In terms of safety, both lidocaine and labetalol were well-tolerated in our study, with no significant differences in adverse events between the two groups. Lidocaine is generally considered safe when administered within the recommended dosage range,11 although rare adverse events such as central nervous system toxicity and cardiovascular effects can occur.21 Labetalol, as a beta-blocker, can potentially cause adverse effects such as bradycardia, bronchospasm, and hypoglycemia, particularly in susceptible individuals.22 However, in our study, no severe adverse events were observed in either group. Close monitoring of vital signs and appropriate patient selection are essential to minimize the risk of complications associated with these drugs.
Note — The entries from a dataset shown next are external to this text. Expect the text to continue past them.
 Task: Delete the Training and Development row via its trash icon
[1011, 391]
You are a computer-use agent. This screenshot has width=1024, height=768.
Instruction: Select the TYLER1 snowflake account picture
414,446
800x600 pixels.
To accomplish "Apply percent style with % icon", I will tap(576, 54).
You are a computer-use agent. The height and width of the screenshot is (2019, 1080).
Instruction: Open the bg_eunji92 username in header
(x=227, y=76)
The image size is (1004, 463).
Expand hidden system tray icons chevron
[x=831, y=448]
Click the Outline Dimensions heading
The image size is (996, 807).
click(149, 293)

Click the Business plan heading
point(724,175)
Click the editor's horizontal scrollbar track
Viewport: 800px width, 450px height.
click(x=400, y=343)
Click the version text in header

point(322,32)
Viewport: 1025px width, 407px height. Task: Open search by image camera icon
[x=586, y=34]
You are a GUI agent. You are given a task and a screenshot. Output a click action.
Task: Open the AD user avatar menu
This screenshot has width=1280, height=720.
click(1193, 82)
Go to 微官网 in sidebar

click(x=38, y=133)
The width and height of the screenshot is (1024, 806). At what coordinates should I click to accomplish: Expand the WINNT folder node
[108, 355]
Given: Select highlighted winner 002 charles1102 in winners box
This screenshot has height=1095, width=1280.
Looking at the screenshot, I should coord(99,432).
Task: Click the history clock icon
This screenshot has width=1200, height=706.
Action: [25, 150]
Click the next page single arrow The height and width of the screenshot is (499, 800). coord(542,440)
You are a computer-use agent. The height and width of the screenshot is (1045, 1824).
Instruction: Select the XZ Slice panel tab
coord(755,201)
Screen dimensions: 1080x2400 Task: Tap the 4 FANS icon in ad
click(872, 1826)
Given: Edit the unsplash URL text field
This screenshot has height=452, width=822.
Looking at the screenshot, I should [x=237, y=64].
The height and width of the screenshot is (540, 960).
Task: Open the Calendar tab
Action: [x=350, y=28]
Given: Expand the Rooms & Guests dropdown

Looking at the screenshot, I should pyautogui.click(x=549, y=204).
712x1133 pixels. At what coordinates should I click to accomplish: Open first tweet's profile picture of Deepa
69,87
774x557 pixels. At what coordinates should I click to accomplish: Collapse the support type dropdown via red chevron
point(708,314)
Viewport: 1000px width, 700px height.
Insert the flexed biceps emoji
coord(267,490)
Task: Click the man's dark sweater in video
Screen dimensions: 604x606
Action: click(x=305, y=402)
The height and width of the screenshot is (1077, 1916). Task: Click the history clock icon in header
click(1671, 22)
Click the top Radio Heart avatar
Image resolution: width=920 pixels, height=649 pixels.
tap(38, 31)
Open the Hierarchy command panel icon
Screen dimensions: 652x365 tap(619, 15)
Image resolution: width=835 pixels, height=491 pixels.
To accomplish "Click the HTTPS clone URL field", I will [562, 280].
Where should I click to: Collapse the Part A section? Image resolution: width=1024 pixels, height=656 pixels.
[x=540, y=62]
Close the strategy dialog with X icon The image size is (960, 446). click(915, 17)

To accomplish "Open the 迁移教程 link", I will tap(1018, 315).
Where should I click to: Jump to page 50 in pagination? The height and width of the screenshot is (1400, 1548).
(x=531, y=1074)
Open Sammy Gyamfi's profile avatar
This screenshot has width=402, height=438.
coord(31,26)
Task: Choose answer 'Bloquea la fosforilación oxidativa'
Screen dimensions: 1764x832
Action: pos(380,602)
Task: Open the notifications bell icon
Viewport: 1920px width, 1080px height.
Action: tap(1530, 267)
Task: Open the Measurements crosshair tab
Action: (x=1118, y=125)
There are several limitations to our study that should be considered. First, the sample size was relatively small, which may limit the generalizability of our findings. Further studies with larger sample sizes are needed to validate our results. Second, our study focused specifically on middle ear surgery, and the findings may not be applicable to other surgical procedures. Different surgeries may have unique hemodynamic requirements and responses to hypotensive agents. Third, our study only evaluated the intraoperative and immediate postoperative periods. Longer-term outcomes and complications were not assessed. Future studies should investigate the effects of lidocaine and labetalol on postoperative outcomes, such as wound healing, infection rates, and long-term patient satisfaction.
Conclusion
In conclusion, our study demonstrated comparable efficacy between lidocaine and labetalol in achieving controlled hypotension during middle ear surgery. Both drugs effectively reduced intraoperative hemodynamic parameters, with similar mean arterial pressure values and time to reach the target blood pressure range. The choice between lidocaine and labetalol may depend on various factors, including the surgeon's preference, patient characteristics, and the specific surgical context. Further research is warranted to explore the optimal use of these drugs in different surgical settings and to evaluate their impact on postoperative outcomes.
Trial registration
This study was approved by ethics committee of Shiraz University of Medical Sciences, Shiraz, Iran on June, 2018 (Ethical Committee Approval ID: IR.SUMS.MED.REC.1397.391). This clinical trial was also registered at Iranian Registry of Clinical Trials, one of primary registries in the WHO registry network, at https://www.irct.ir/trial/36403 on 1 March 2019 (trial registration No: IRCT20180922041084N3).
Conflicts of interest
The authors declare no conflicts of interest.
Footnotes
Peer Review under the responsibility of Associação Brasileira de Otorrinolaringologia e Cirurgia Cérvico-Facial.